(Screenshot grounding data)
* * *

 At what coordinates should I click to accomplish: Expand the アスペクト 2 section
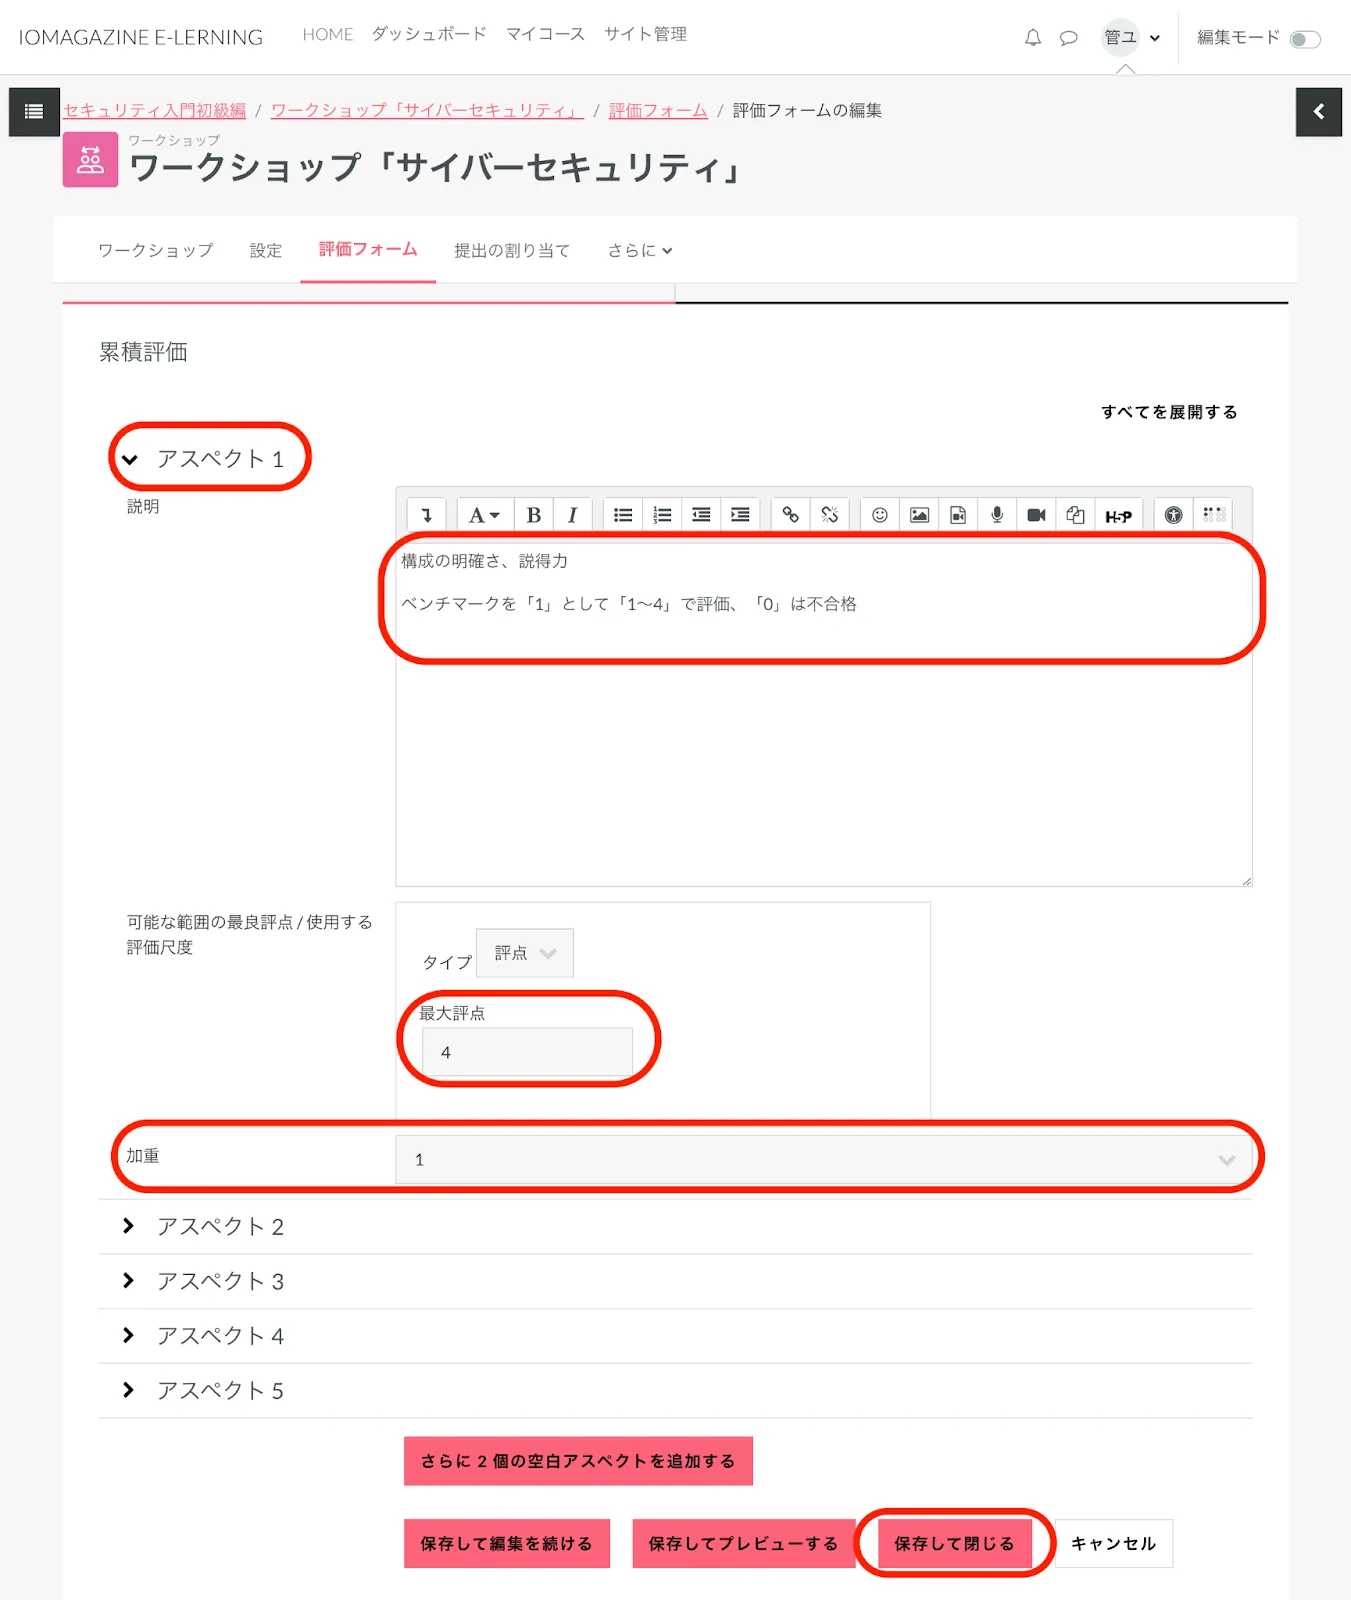tap(220, 1227)
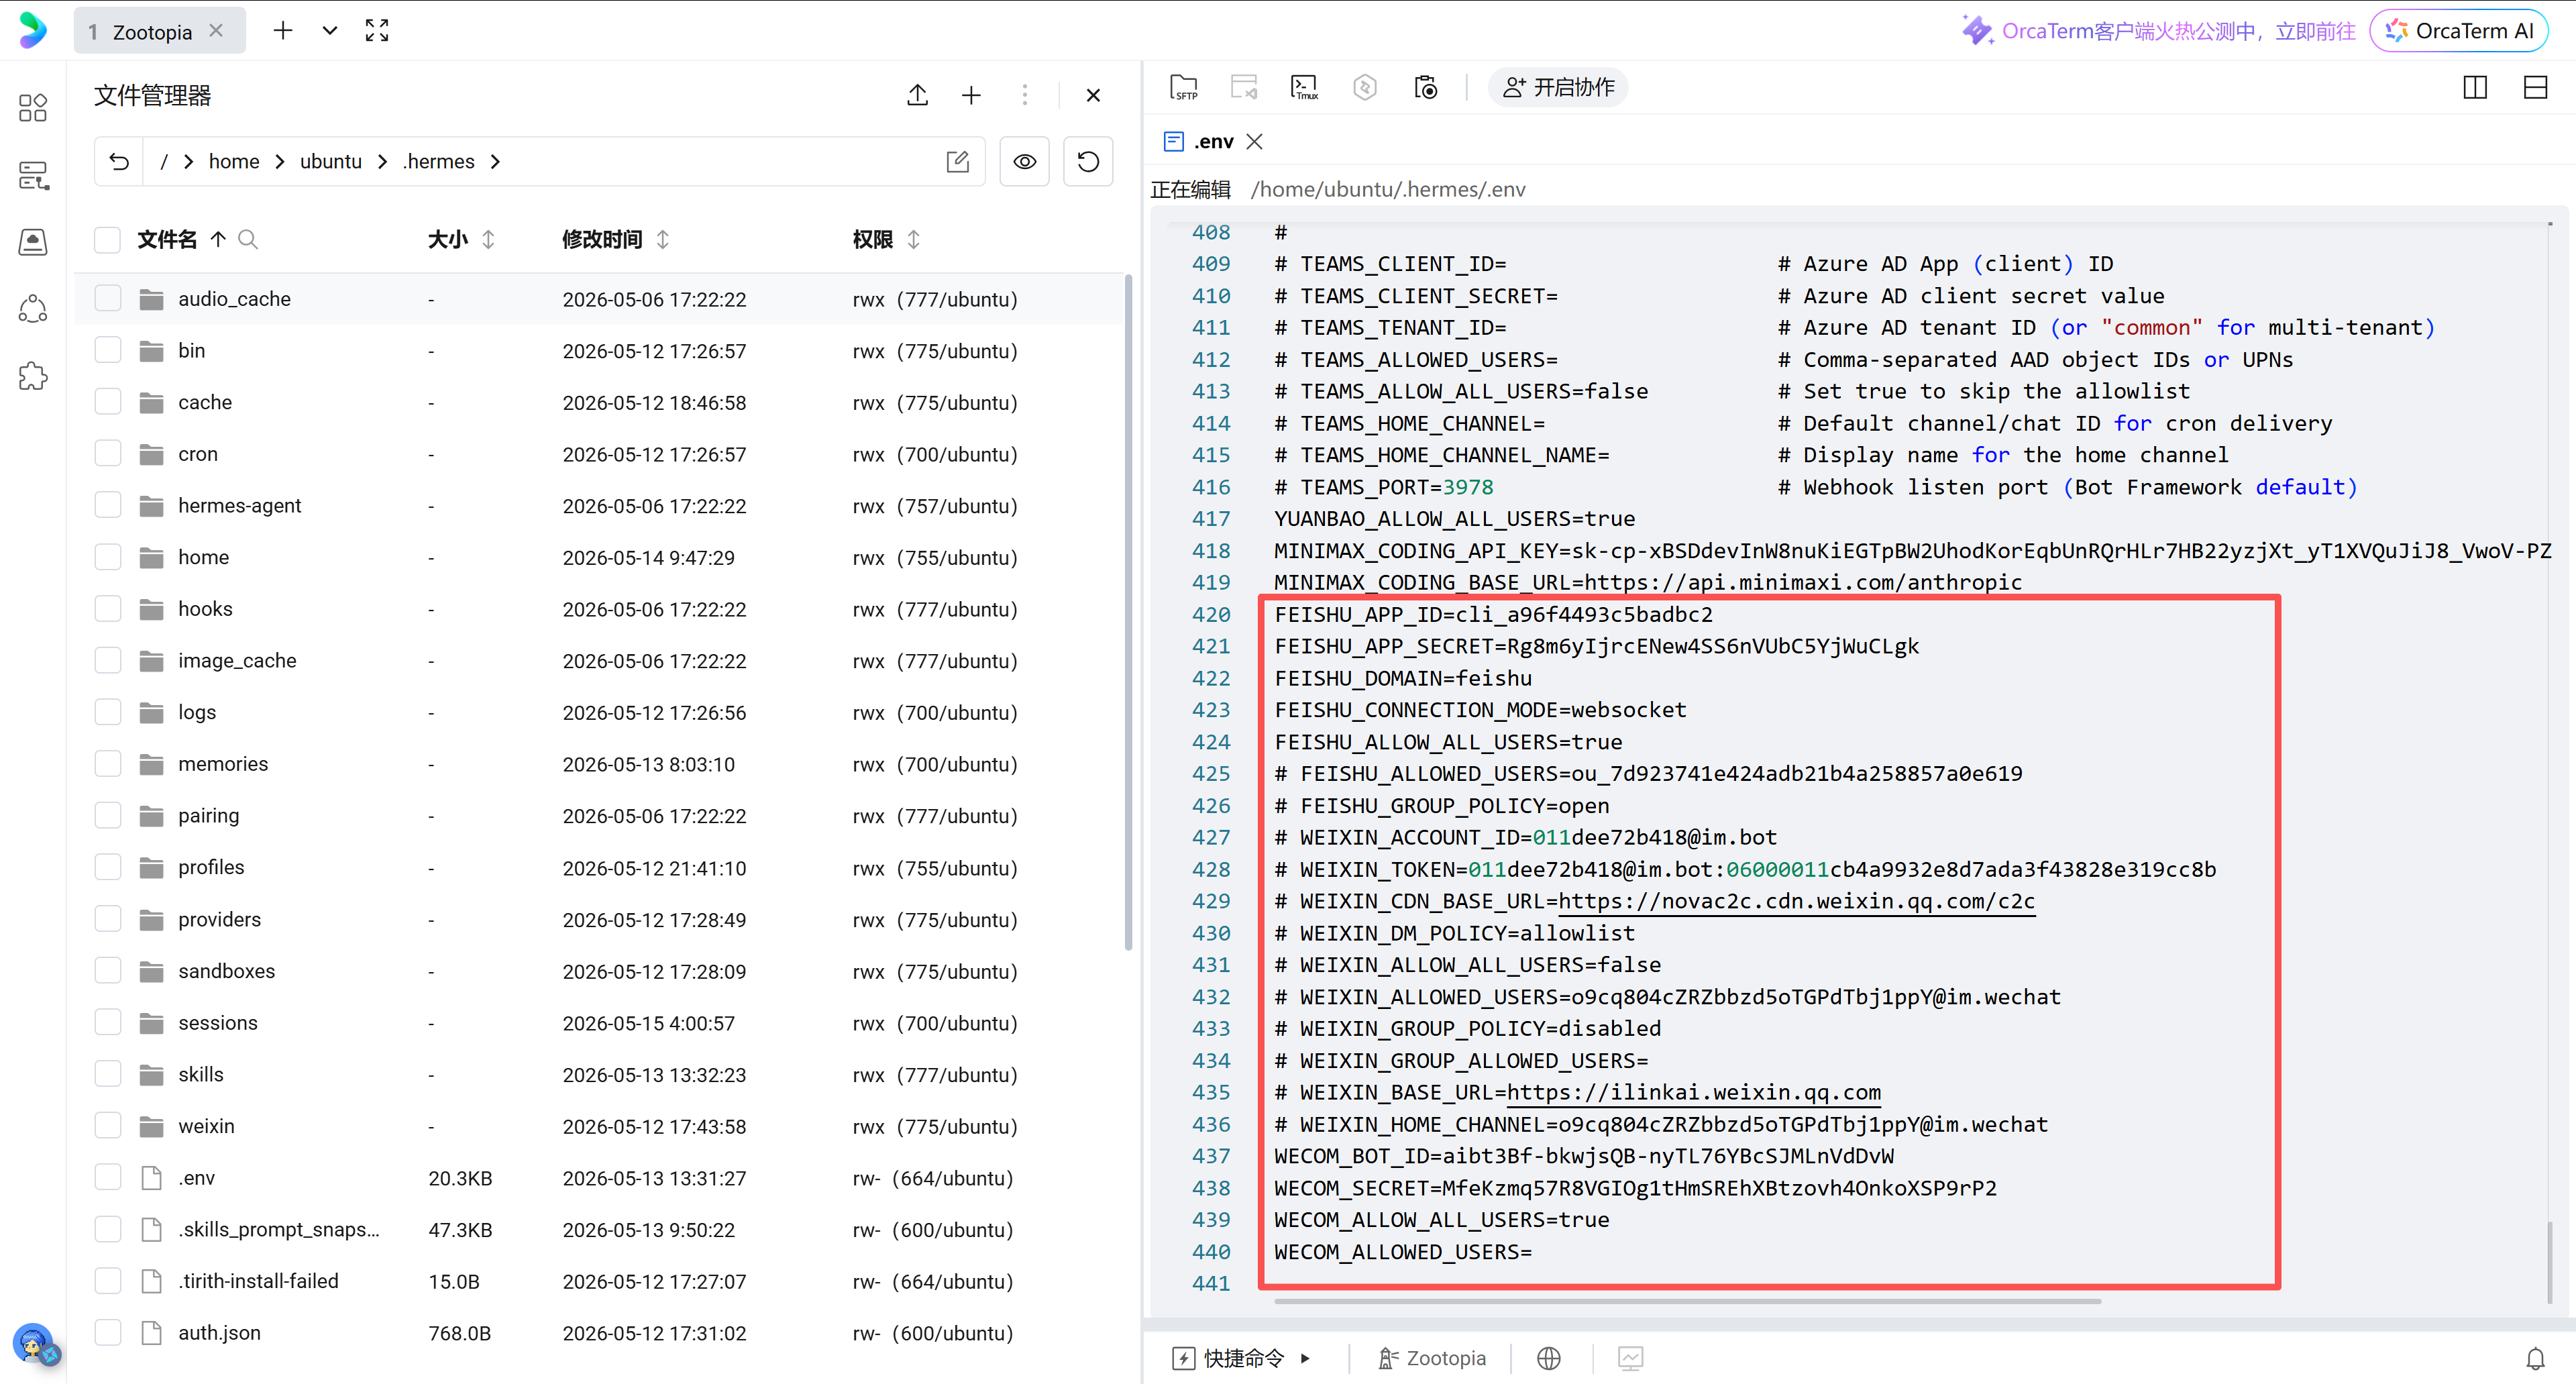Expand the session tab dropdown chevron
The image size is (2576, 1384).
(330, 31)
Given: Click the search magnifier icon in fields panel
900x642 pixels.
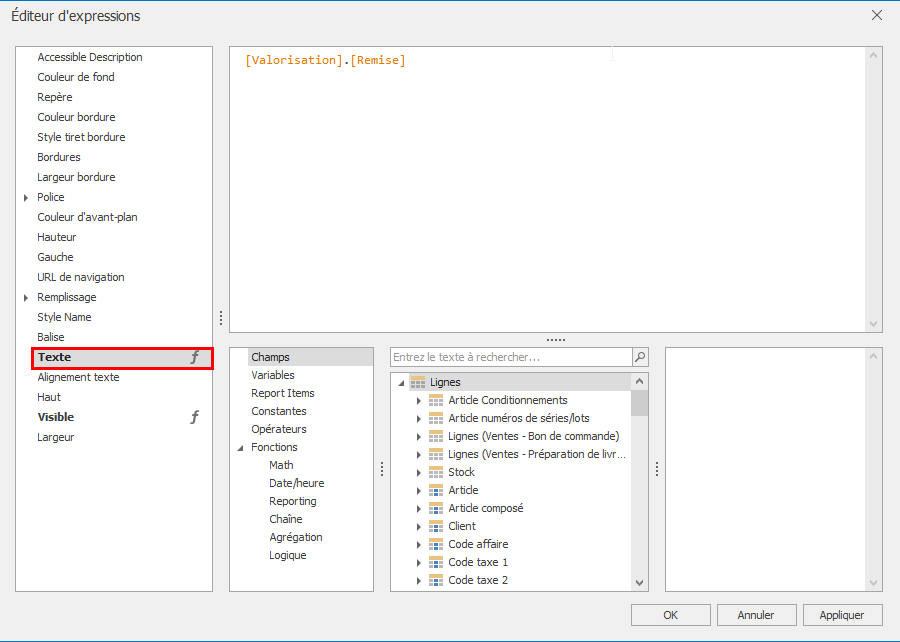Looking at the screenshot, I should tap(640, 357).

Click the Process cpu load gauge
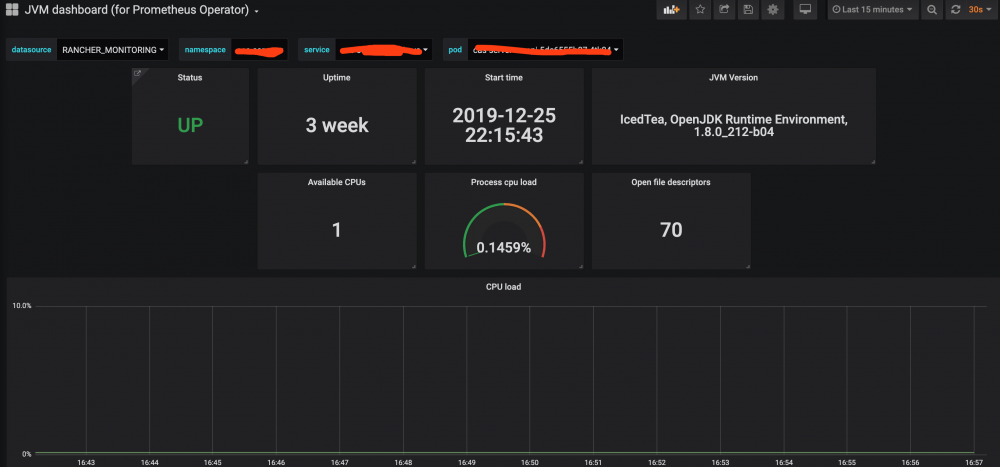tap(504, 231)
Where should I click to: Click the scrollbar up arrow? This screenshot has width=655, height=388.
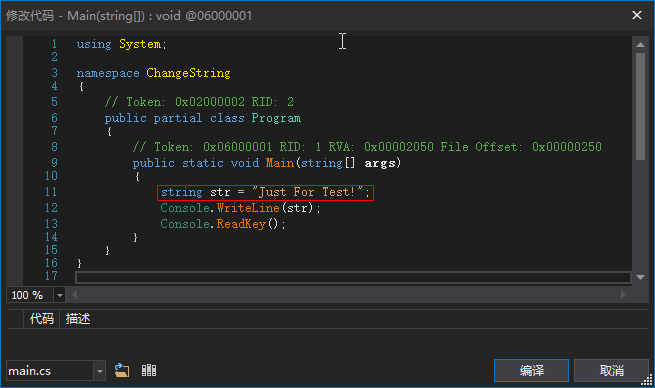tap(640, 44)
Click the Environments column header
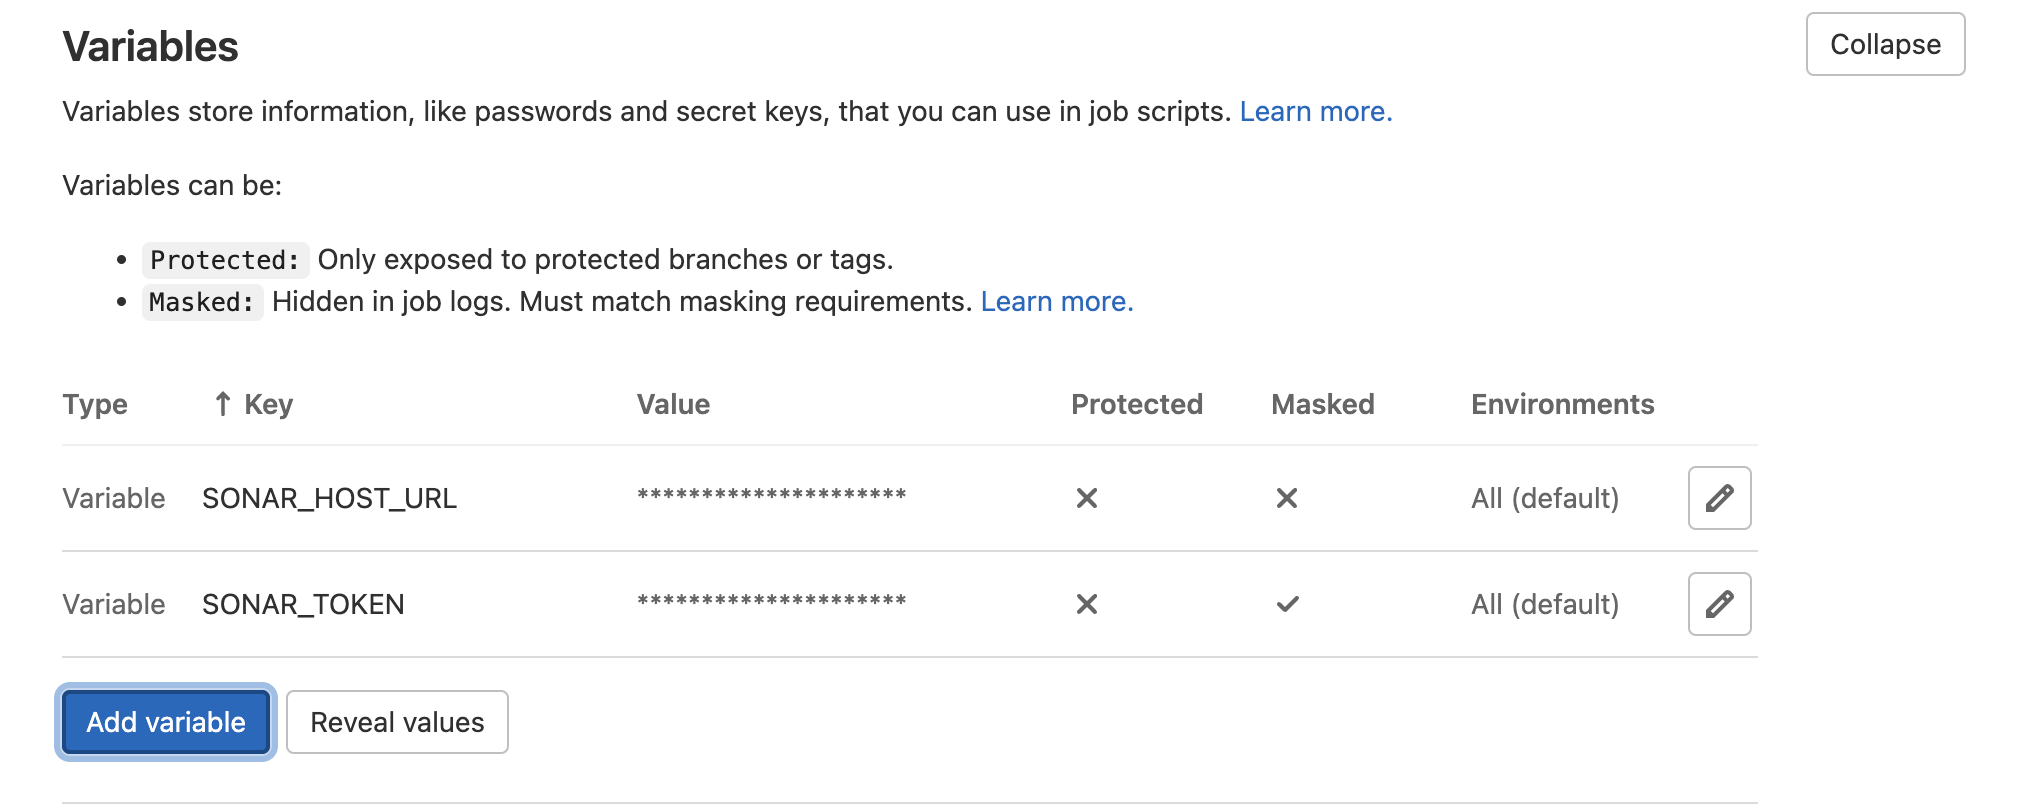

* * *

Problem statement - Reproduce every line above exactly as written, omitting the images.

Task response -
 At what coordinates should I click to accomplish: Expand the アスペクト 2 section
tap(220, 1227)
Expand the session tab dropdown chevron
The image size is (2576, 1384).
(330, 31)
Given: Click the search magnifier icon in fields panel
900x642 pixels.
Looking at the screenshot, I should tap(640, 357).

Click the Process cpu load gauge
tap(504, 231)
Where should I click to: Click the scrollbar up arrow? This screenshot has width=655, height=388.
tap(640, 44)
Click the Environments column header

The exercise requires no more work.